Sunday, December 09, 2007

HUM JOB: Jack White's tips for tools

Hopes to be picked up by motorcycle gangsters.

This week's dose of rock star coddling comes courtesy of Richard Cromelin and the LA Times' Calendar section in a story entitled, "Jack White's energy plant is humming."

And it certainly is a hum job, informing readers that Jack White is better than you at everything from taking pictures and making cameras to going to the hardware store to buy a saw. Filled with witless descriptions and meaningless bromides (uttered by White), it's a perfect example of why no one who isn't on the payroll takes music journalism seriously.

DD has chopped and screwed the essence of it. Which parts are inserted ad-libs? Which parts are direct copy?

Pfft, he was gone

Jack White resembles one of those improbable characters from a Coen brothers movie as he leans against his late-50's Ford Thunderbird, dressed in red and black, popping bennies and holding a hard shell camera case.

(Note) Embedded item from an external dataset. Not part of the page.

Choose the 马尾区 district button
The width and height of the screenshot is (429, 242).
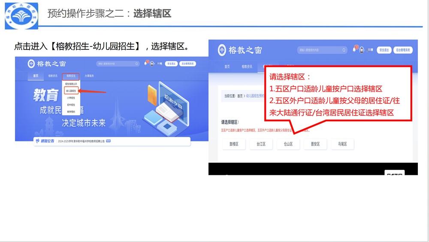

Like a mysterious fop, he walks across the steakhouse parking lot in the bright autumn sun. He leaves his thin cigar on a low wall -- that's littering -- and steps into the restaurant's bar, at ease among the midafternoon regulars even though he stands out like a toucan in a chicken coop.

"You see this ... This is my camera ... It's a very excellent camera," White says as he extracts its parts one after another and lays them on the table. Boxes of peppermint pattern filters, a fisheye lens, a roll of film, a manual with a camera-headed monkey on the cover! And the centerpiece, a customized White Stripes model of the cheap plastic 80's vintage Holga camera, in red and white!

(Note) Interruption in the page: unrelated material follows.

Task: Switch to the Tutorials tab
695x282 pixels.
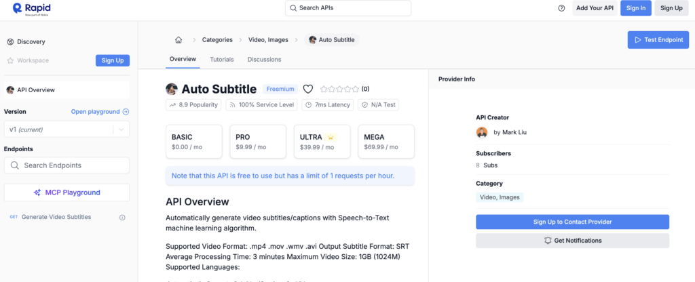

There's a Meg camera, too, also in red and white for White Stripes drummer Meg White.

Jack White takes pictures of the waitress, exclaiming wildly, "You have no idea what that was going to turn out like!"

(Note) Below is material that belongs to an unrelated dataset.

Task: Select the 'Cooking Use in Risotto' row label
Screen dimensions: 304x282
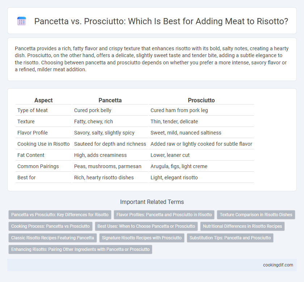Action: 43,144
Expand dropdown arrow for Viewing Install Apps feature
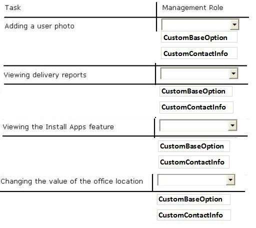This screenshot has height=228, width=256. 233,126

"Was I even aiming it right? I cut off the top of her head here, but we got the drinks. I need something calm me down, take off the edge. So good things are coming out of that. It's a different camera world. It's got its pluses, too, no doubt. But I like the idea of pushing yourself, not making it easier on yourself."

"This is not making it easier on yourself, this is making you work, and when you work, something good is going to happen," concludes White, his teeth chattering ever so slightly.

The room is getting noisier as more locals drift in and start talking about SEC football. White, his expression alert and inquisitive under the brim of his black hat, glances at the bar as he again begins putting together and taking apart his camera.

"I really like the idea of collaborating," he says, as a piece of the camera rolls across the table. "You really get something out of it. I'm sure out conversation would be different if we were the only people in this room. These people right here are inadvertently pushing us to react with one another differently and say things differently, and the volume we're speaking at is determined by these people here and nobody even knows it. It's a collaboration."

A number of Stripes new songs will come out on three 7-inch discs Dec. 18, two of them paired with the Icky Thump track "Conquest."

"I See Said the Blind Man As He Picked Up His Hammer and Saw," "Honey We Can't Afford to Look This Cheap," "If You Could Afford a House Like That You'd Buy a House Like That," and "Pfft You Were Gone" touch on the Stripes' country/folk side rather than their aggressive garage rock identity, but they will come as a reassuring sign of life for White Stripes fans unsure about the band's future.

Must buy saw

White's glass is now empty as he reaches into a pocket and tosses a piece of lint under the table. The camera is back in its box. He's sitting still but seems to be humming with energy, like a gyroscope that stays upright by perpetually spinning. The motion might be a little erratic, but it's better than stopping and falling over. Or slowly running down.

"I'm going to buy a saw today, that's why I got to go," says White. "Because we're meeting somebody and we're going to buy a saw, and I have to get the right one that's going to push me harder. If you don't get the right saw for the right job, you could wind up just a lazy bum and nothing good will happen."